On June 29, 2005, the House Administration Committee held a markup of H.R.
513 (Shays-Meehan) and ordered it reported, as amended to reflect the sponsors’
changes, without recommendation.1 This set the stage for a House floor debate on
the two contrasting measures: H.R. 1316, reported favorably by the Committee a few
weeks earlier (see below), and H.R. 513.
On March 16, 2006, the House Republican leadership’s lobby and ethics reform
bill (H.R. 4975) was introduced by Representative David Dreier. The bill, the 527
Reform Act of 2006, incorporated the language of H.R. 513 (Shays-Meehan), as
reported by the House Administration Committee, to subject 527 political
organizations involved in federal elections to FECA regulation. (The bill also
included one provision unrelated to 527s, to remove the political party coordinated
expenditure limits in 2 U.S.C. §441a(d).)
One additional bill, offered in the second session, reflected a limited regulatory
approach. H.R. 4696 (Rogers) would prohibit 527 organizations that are not also
political committees under the FECA from making electioneering communications,
the most visible, but hardly the only, form of election-related issue advocacy.

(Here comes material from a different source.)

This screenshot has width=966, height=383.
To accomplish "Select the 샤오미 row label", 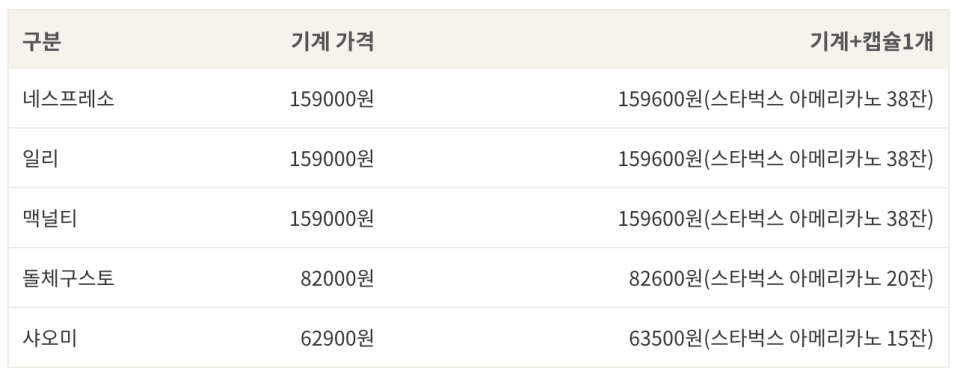I will pos(50,338).
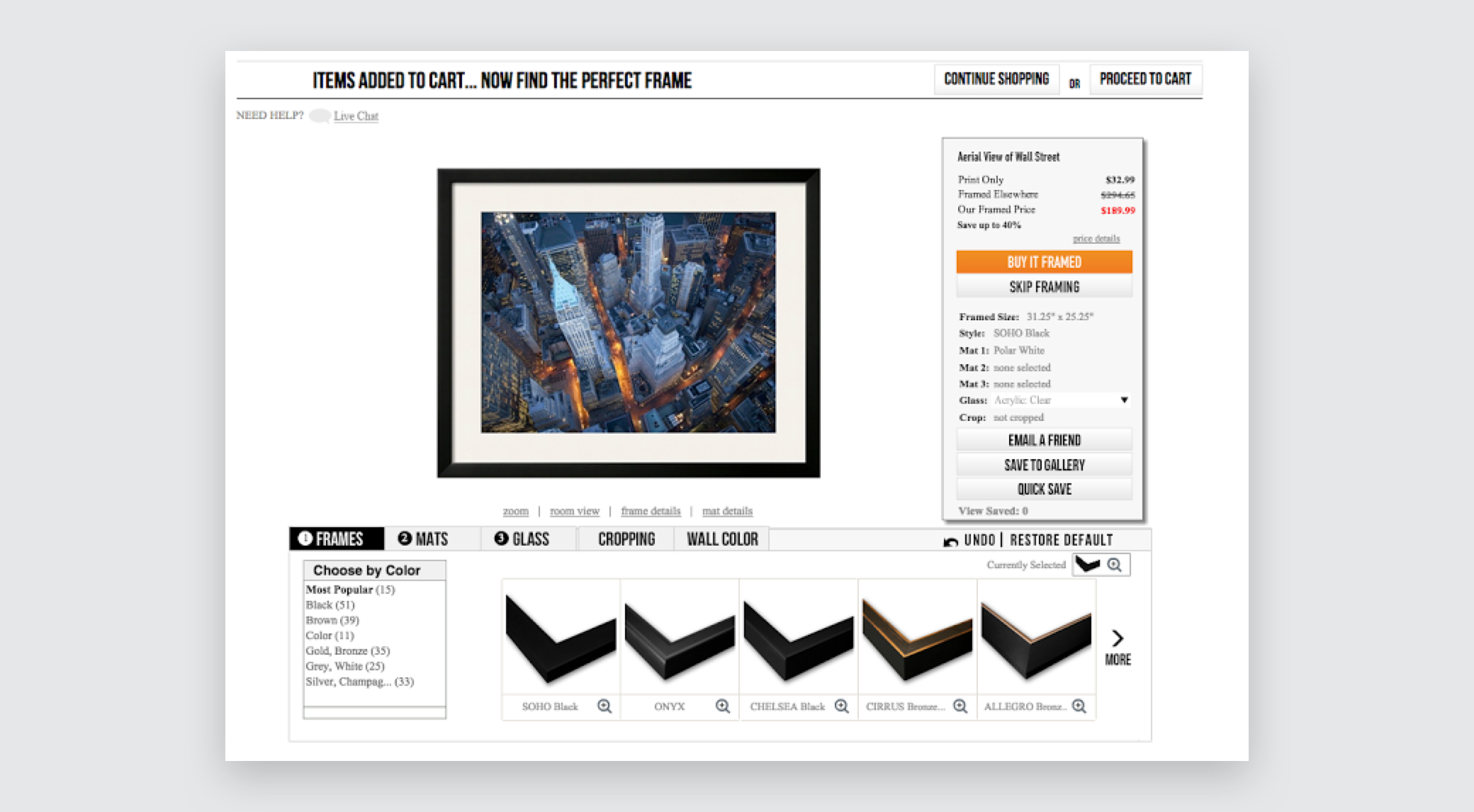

On April 5, 2006, the House passed H.R. 513 (Shays-Meehan), as amended, by
a 218-209 vote. The bill, the 527 Reform Act of 2006, would subject 527 political
organizations involved in federal elections to regulation under the Federal Election
Campaign Act (FECA). The one amendment added on the House floor, to remove
political party coordinated expenditure limits, mirrored the provision included in
H.R. 4975 and H.R. 1316.
The text of H.R. 513, as passed, was also added to H.R. 4975, the Lobbying
Accountability and Transparency Act of 2006, which passed the House on May 3,
2006; it also included an amendment added by the House Rules Committee to
prohibit leadership PAC funds from being converted to personal use but to allow
them to be transferred without limit to national party committees (as is the case with
funds in principal campaign committees). After passing H.R. 4975, the House
substituted it for the text of S. 2349, the Senate-passed version of the bill, to enable
a conference with the Senate. The Senate-passed bill did not contain the 527
provisions, and the Senate resisted considering 527s in the context of ethics reform.
1 U.S. Congress, House Committee on House Administration, 527 Reform Act of 2005,
report to accompany H.R. 513, 109th Cong., 1st sess., H.Rept. 109-181 (Washington: GPO,
2005).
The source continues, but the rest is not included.